Masjidku.id – Ketua MPR RI Ahmad Muzani menggemakan Islam toleran Uzbekistan saat memimpin delegasi MPR dan para ulama Indonesia dalam kunjungan ke Tashkent. Pertemuan dengan otoritas keagamaan setempat berlangsung di Kompleks Museum Islamic Center Uzbekistan, Selasa (30/6/2026).

Kunjungan itu mempertemukan Muzani dengan Grand Mufti Uzbekistan, Syekh Nuriddin Khaliqnazarov. Dalam pertemuan, Muzani menyampaikan apresiasi atas sambutan hangat yang diterima delegasi Indonesia dan menekankan pentingnya memperkuat hubungan persahabatan kedua negara.
Pertemuan di Kompleks Museum Islamic Center
Pertemuan berlangsung di lingkungan yang juga berfungsi sebagai pusat kebudayaan dan keagamaan, yaitu Kompleks Museum Islamic Center Uzbekistan di ibu kota Tashkent. Kehadiran Ketua MPR RI bersama delegasi ulama menandai dialog lintas negara pejabat parlemen dan pemimpin keagamaan.
Dalam kesempatan itu, Muzani secara khusus menyampaikan rasa terima kasih kepada Pemerintah Uzbekistan, Parlemen Uzbekistan, serta MPR Uzbekistan. Ia juga berterima kasih kepada Grand Mufti Syekh Nuriddin Khaliqnazarov atas sambutan hangat yang diterima delegasi Indonesia selama kunjungan tersebut.

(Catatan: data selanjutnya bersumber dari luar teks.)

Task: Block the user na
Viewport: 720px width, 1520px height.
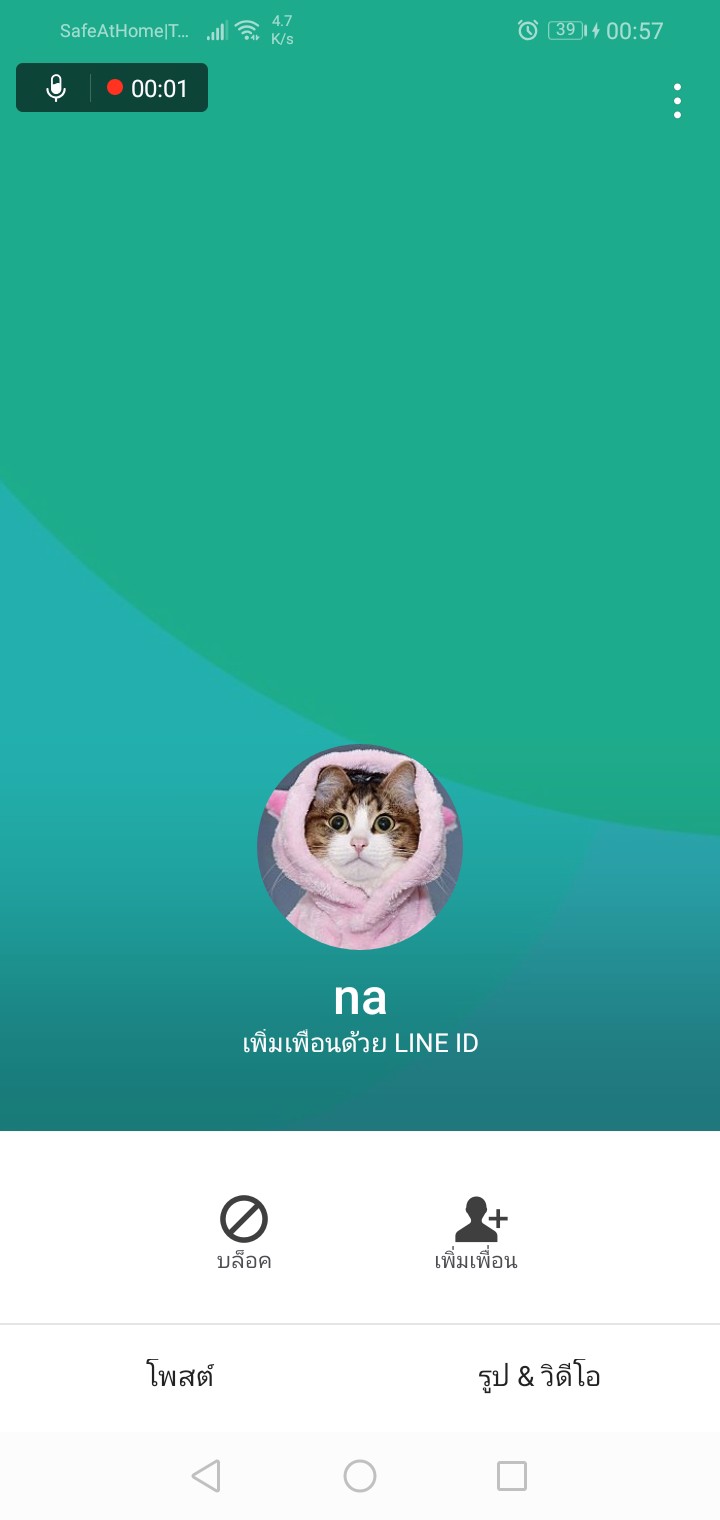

Penekanan pada Islam yang Toleran
Salah satu pesan sentral yang diangkat oleh Muzani adalah gema tentang Islam yang toleran. Pernyataan itu menjadi salah satu inti kunjungan, sejalan dengan upaya untuk memperkuat nilai-nilai moderasi beragama dan hubungan antarumat beragama di tingkat internasional.

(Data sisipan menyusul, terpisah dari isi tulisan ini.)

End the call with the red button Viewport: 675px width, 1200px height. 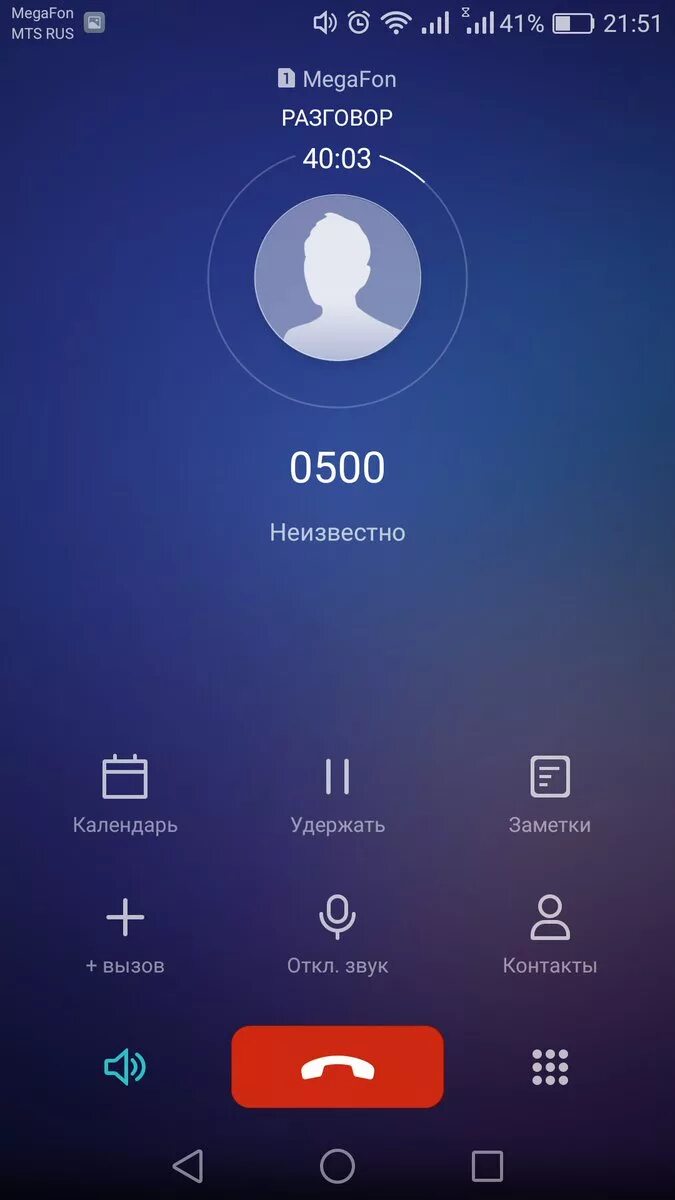click(337, 1067)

Dengan membawa pesan toleransi, delegasi Indonesia menunjukkan komitmen untuk berbagi pengalaman dan memperdalam kerja sama di bidang keagamaan. Pertemuan dengan Grand Mufti membuka ruang dialog yang menekankan prinsip-prinsip saling menghormati dan koeksistensi dalam kehidupan beragama.
Apresiasi dan Harapan untuk Hubungan Bilateral
Selain penekanan pada nilai-nilai keagamaan, Muzani menyampaikan apresiasi secara institusional kepada otoritas Uzbekistan. Ucapan terima kasih itu ditujukan kepada Pemerintah Uzbekistan, Parlemen Uzbekistan, serta MPR Uzbekistan sebagai bentuk penghargaan atas penyambutan dan fasilitasi kunjungan.

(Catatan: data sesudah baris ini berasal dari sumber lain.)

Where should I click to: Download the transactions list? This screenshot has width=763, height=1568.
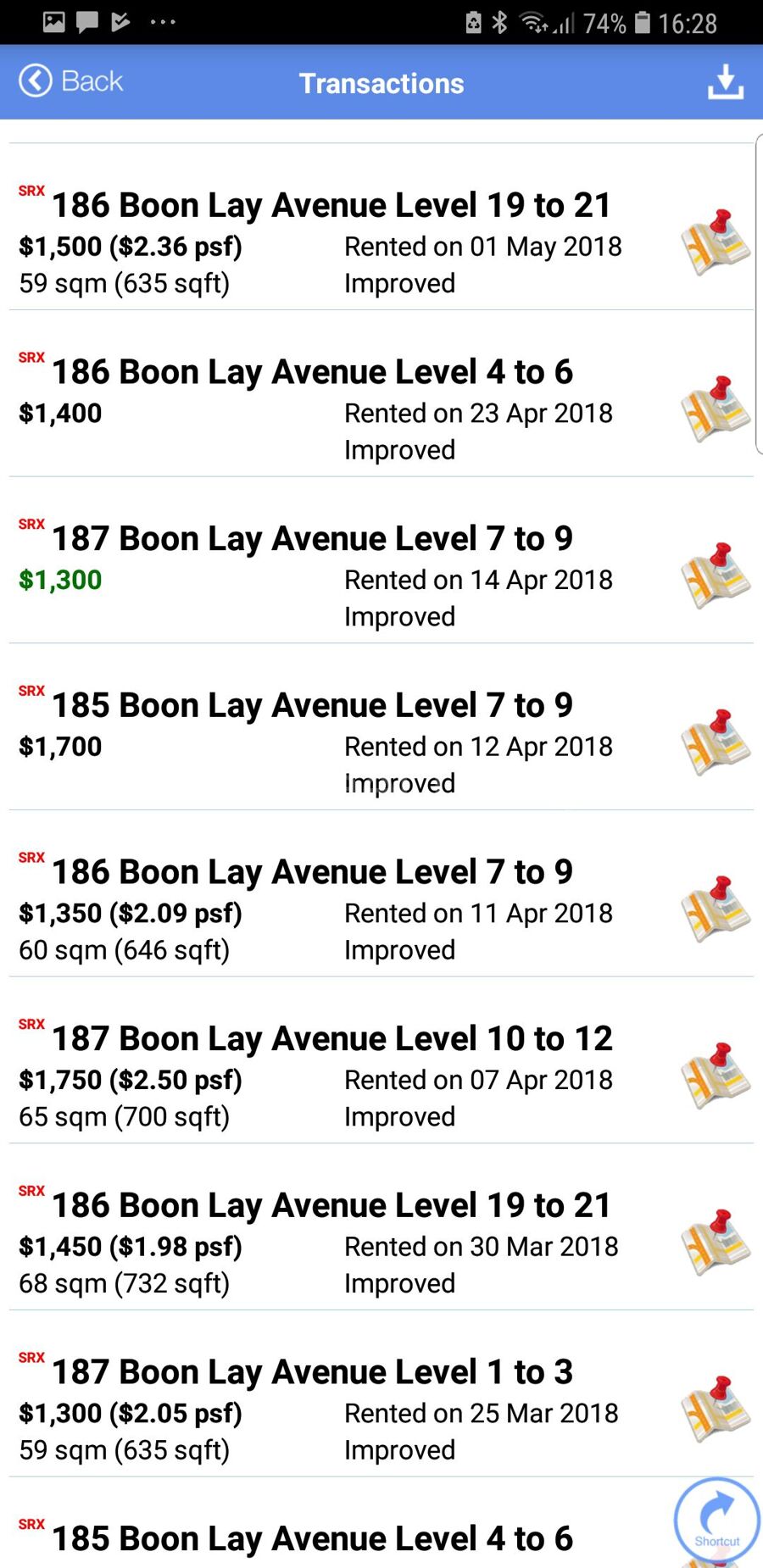tap(725, 82)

Menurut pernyataan yang disampaikan dalam pertemuan, hubungan persahabatan menjadi landasan penting bagi kelanjutan komunikasi kedua negara, baik dalam ranah legislatif maupun keagamaan. Pertemuan ini diharapkan menguatkan jaringan antarparlemen dan memperluas ruang kerja sama di berbagai bidang yang relevan.
Kunjungan Ketua MPR RI beserta delegasi ulama ke Uzbekistan dan dialog dengan Grand Mufti Nuriddin Khaliqnazarov mencerminkan upaya diplomasi parlementer yang berpadu dengan diplomasi keagamaan. Langkah ini dianggap strategis untuk memperkuat hubungan bilateral dan memperkuat pijakan nilai-nilai moderasi beragama di tingkat internasional.
Delegasi Indonesia kembali menegaskan komitmen untuk terus menjalin komunikasi serta memperdalam kerja sama dengan mitra-mitra di Uzbekistan, sejalan dengan tujuan memperkokoh persahabatan yang telah terjalin kedua negara.